Fighting cybercriminal attacks during the remediation effort

Having figured out how the cybercriminals managed to breach ‘Purple Ocean’’s systems and infect them with ransomware, the Accenture team went on the offensive—isolating infected systems, methodically recovering data and backups, and closing security loopholes that the cybercriminals repeatedly tried to reuse to interfere with the remediation work.

Because the ransomware had also compromised the victim company’s backup servers, the 100-strong recovery team also had to work through those servers to restore whatever data could be found and salvaged—a process that often runs faster, Sayer says, when companies have their data in the cloud because the storage system is no longer a bottleneck.

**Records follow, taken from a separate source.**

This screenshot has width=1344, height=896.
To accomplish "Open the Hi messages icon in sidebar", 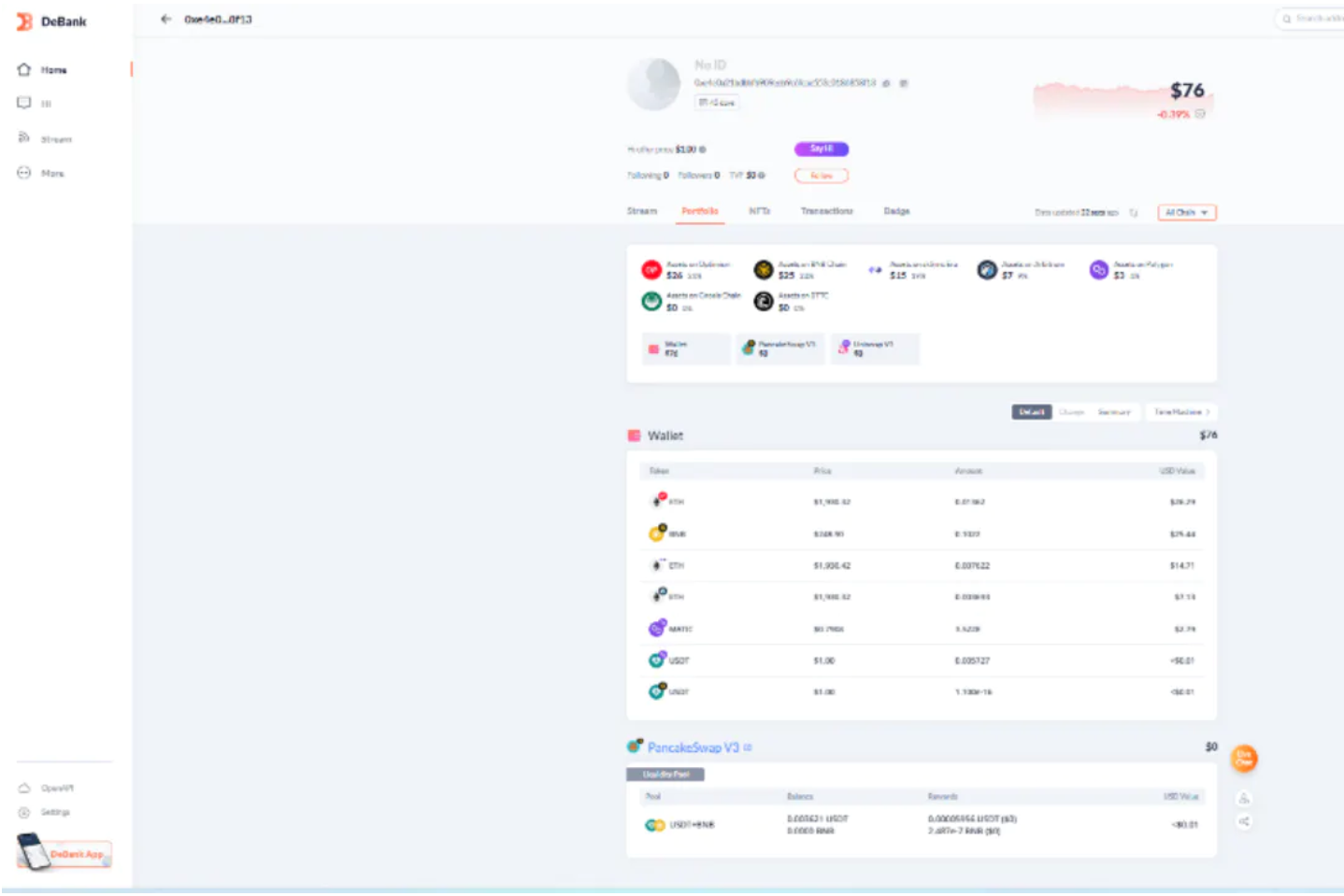I will [x=24, y=103].
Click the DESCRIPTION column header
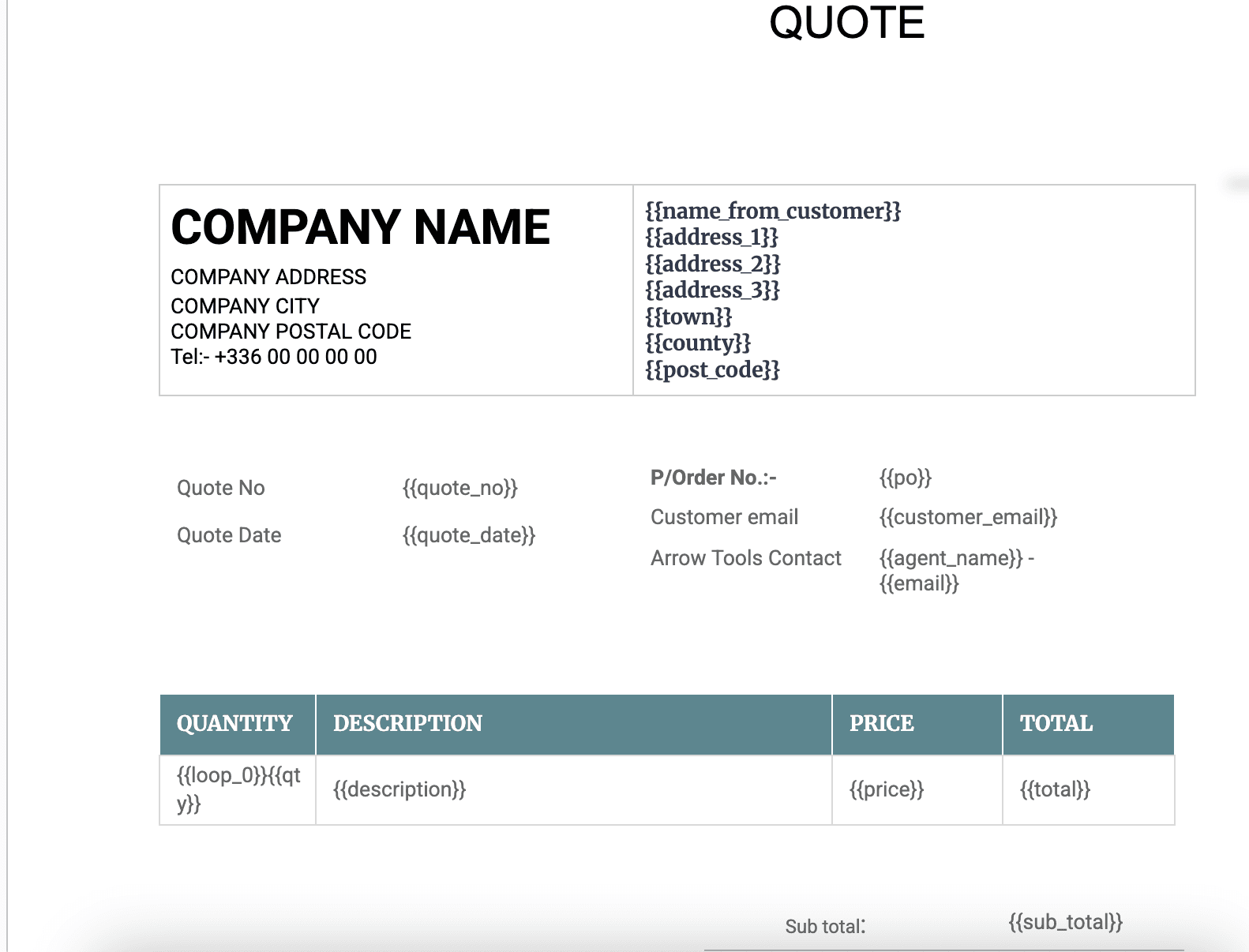 [x=407, y=724]
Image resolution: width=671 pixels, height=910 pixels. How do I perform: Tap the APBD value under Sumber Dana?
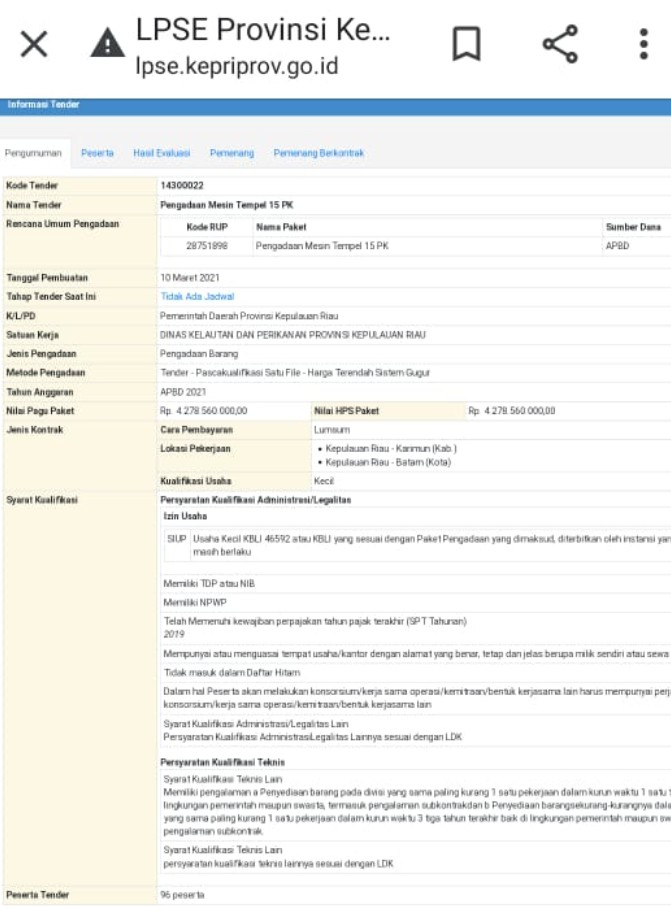pyautogui.click(x=617, y=245)
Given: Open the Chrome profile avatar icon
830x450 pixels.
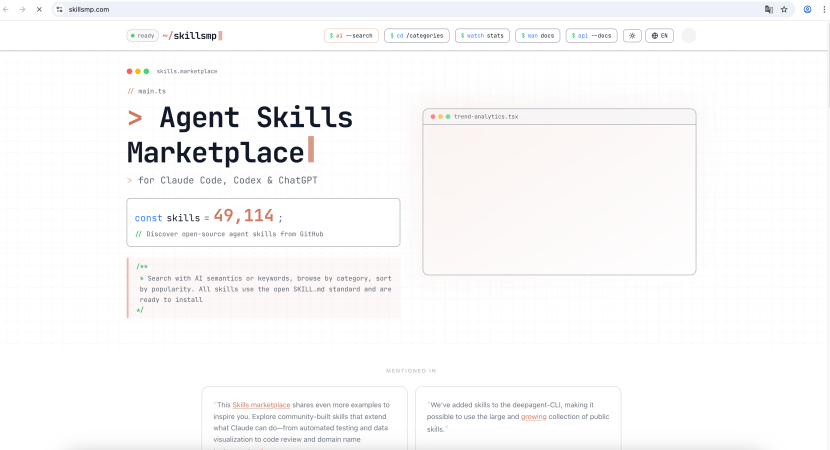Looking at the screenshot, I should point(807,9).
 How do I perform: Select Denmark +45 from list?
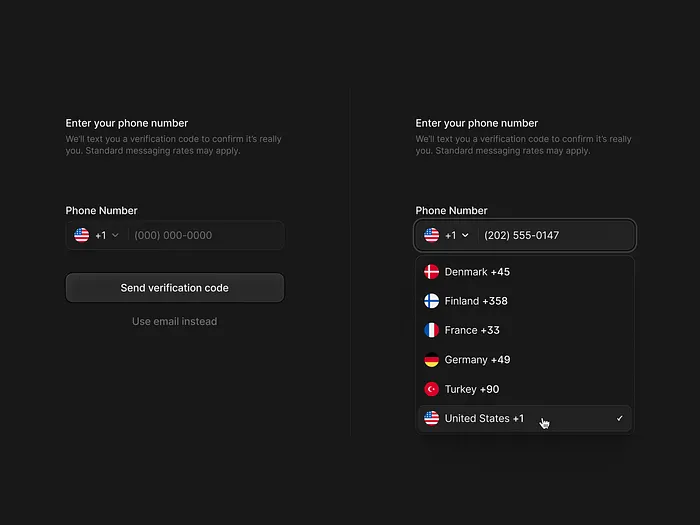pos(477,272)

“While we were trying to recover all the application systems, we were also understanding how the attackers broke into the environment, where were the back doors, and then formulating a plan around how we could kick them out,” he recalls.

Although company executives “did a brilliant, brilliant job” engaging outside experts and providing necessary support, the complexity and scope of the attack forced Sayer to work with those executives—who originally assumed the IT teams would be able to bring back service within 48 hours—to adjust their expectations.

The key, Sayer says, was for them to understand that “this was going to be weeks just to get back to normal, and months before you have everything back to a normal, secure operating state. They challenged us on our thinking, so they were very engaged and educated themselves.”

It took thousands of person-hours to get to the point where the environment was strong enough to prevent reentry by the cybercriminals, who were watching the response team’s every move and tried for some time to work around every remediation effort that was put in place.

“It was a nine-hour skirmish,” Sayer recalls, “and it was like playing Whack-a-Mole. They were looking at what we’d done, then they would pop up on a server, then we’d go in and figure out what they were doing. They were very aggressive, but eventually they gave up and went away.”